Laura Calvillo, Cardiovascular condition like hypertension needs preclinical models able to discriminate among consequences of mechanical blood pressure increase (i.e. shear-stress) and biochemical action of ANG II, in order to test new therapies in a way that allows to distinguish more specifically their mechanisms of action, thus improving the evaluation of efficacy. Animal model is too complex and classic in-vitro cell culture too simple, therefore, advanced in vitro tools, able to better reproduce physiological conditions without the confounding effects of the various organs of the organism, are needed (Marchesi et al. Plos One 2020 15, 1–16.; Vozzi et al Biotechnol. Bioeng. 2011, 108, 2129–2140). The recent development of the IVTech Bioreactors-LivePa System, which will be employed in this project, provides for the first time an advanced model of hypertension without the need of animals. This system allows to compare the LivePa-dependent shear-stress effect with the biochemical action of ANG II on endothelial cells and to test potential protective effect of Imidazo-Pyrazolil Ureas (IPUs), (Selvatici et al European J. Pharmacology 718 (2013)428–434) (Brullo et al. Eur. J. Med. Chem., 47, (2012) 573-579). Therefore, the aim of this study is to stimulate HUVEC with LivePa or with ANG II, to separately mimic the two components of hypertensive stimuli, and then to treat them with the IPU selected among those able to inhibit hypertension-related inflammatory factors.

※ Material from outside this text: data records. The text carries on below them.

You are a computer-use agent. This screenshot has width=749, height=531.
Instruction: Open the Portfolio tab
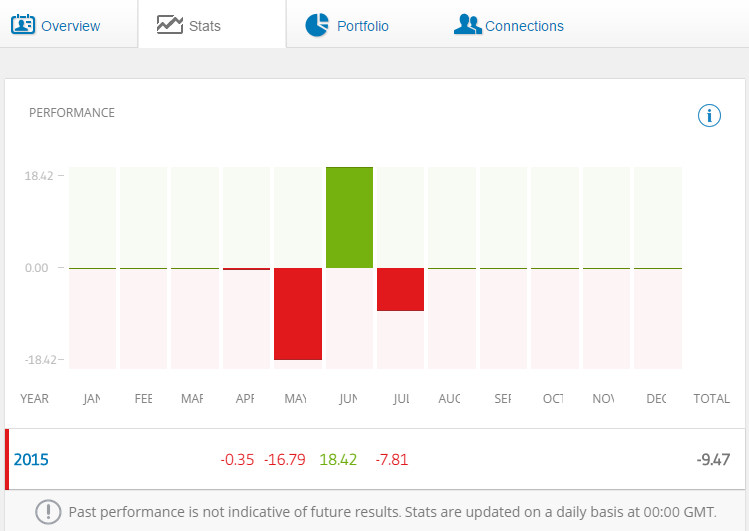tap(362, 26)
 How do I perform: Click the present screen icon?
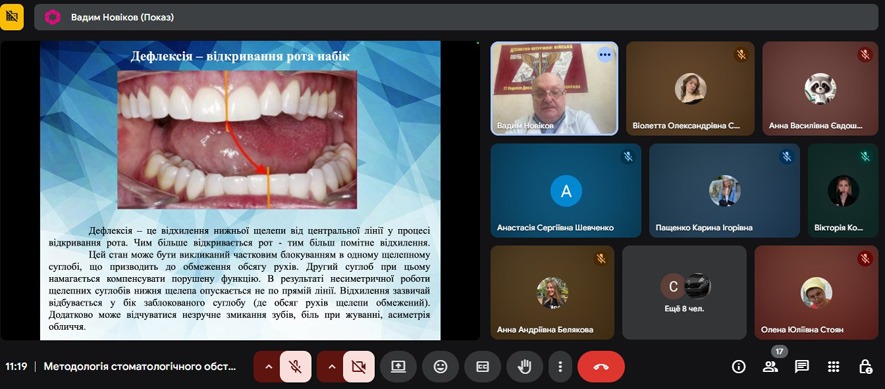(x=398, y=366)

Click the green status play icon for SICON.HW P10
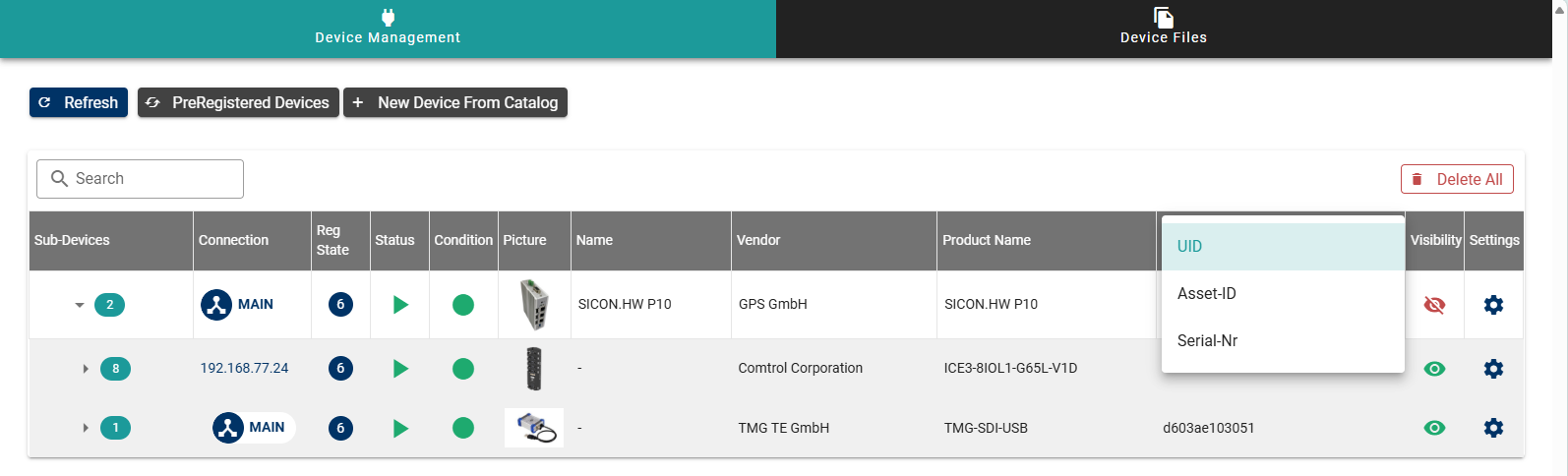400,305
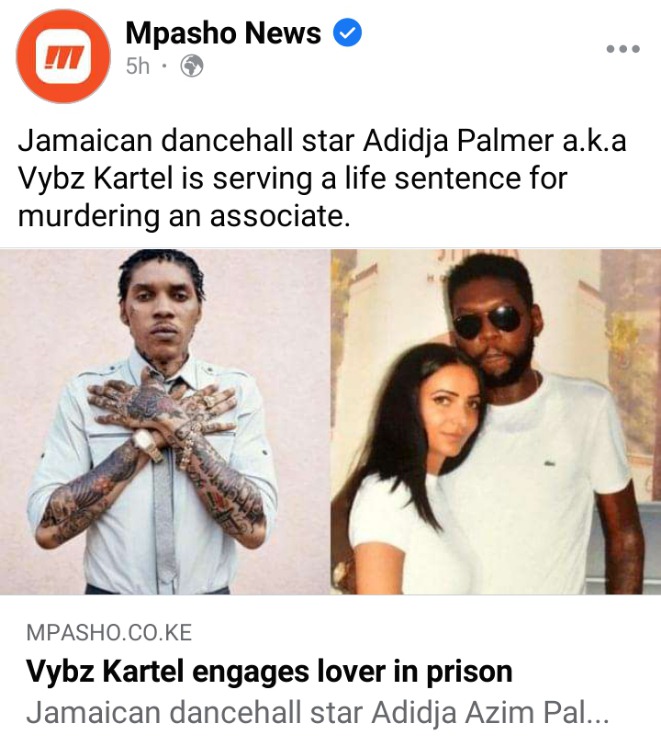Click the public globe audience icon
Image resolution: width=661 pixels, height=736 pixels.
coord(192,66)
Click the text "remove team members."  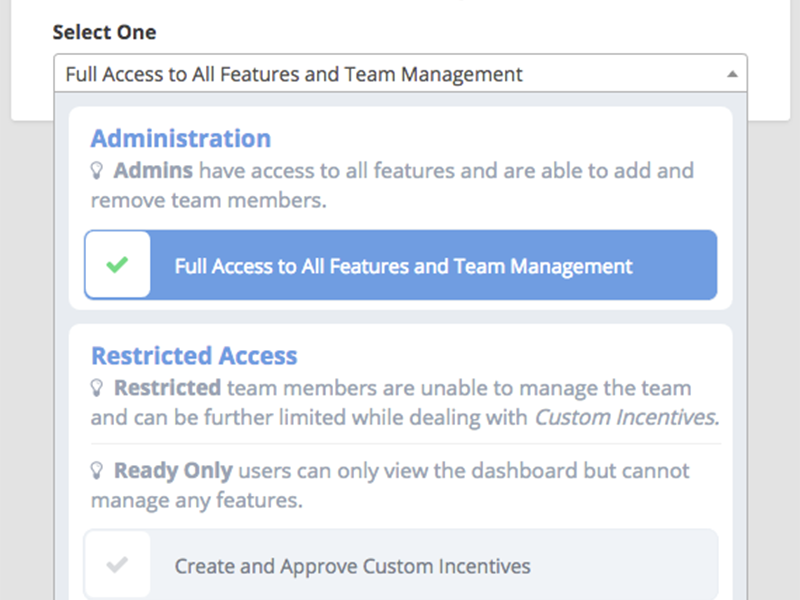coord(208,199)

To this aim, HUVEC will be cultured in Bioreactor for 48 hours without flow to reach the confluence. Then, the flow will be started and cells will be treated with 1000 nM concentration of ANG II with or without IPU, vs LivePa-0.5 pressure increase with or without IPU, vs ANG II+LivePa with or without IPU. Appropriate positive and negative controls will be used. The optimal flow for HUVEC and the LivePa pressure parameters were set in our laboratory according to computational fluid dynamic model and device instructions. The following parameters will be assessed: morphological observation, viability test, p38 MAPK, NF-kB and hypertension-related cytokines production, which are factors playing an important role in hypertension (Calvillo et al. Nat Rev Cardiol 2019;16(8):476-490) (Dai et al. Sci Rep 
[Internet]. 2016 Sep 10;6(1):27600). If IPU will have protective effects on cells through our innovative in vitro model, it will be possible to hypothesize their employment in new therapeutic applications for hypertension. 

Mathieu Vinken, Several concerns have been raised in recent years regarding the safety of food additives. Among those are a number of colorants, sweeteners, anti-caking or glazing agents that have been shown to cause adverse effects in the liver of laboratory animals. The present project elucidates the mechanisms underlying these presumed hepatotoxic effects by incubating these food additives in tridimensional spheroid cultures of primary human hepatocytes and non-parenchymal liver cells. Through whole transcriptome templated oligo assay with sequencing read-out analysis and pathway analysis, a mechanistic scenario of the hepatotoxic effects induced by the food additives is established. This is substantiated by a series of translational and functional analyses of known triggers and key events in liver toxicity, in particular steatotic and cholestatic insults. Furthermore, the use of effects at the transcriptional level for setting limits for safe daily intake of food additives is explored. Overall, the outcome of the present project sheds more light onto the hepatotoxic potential of food additives and demonstrates the power of human-based in vitro experimentation for chemical risk assessment purposes.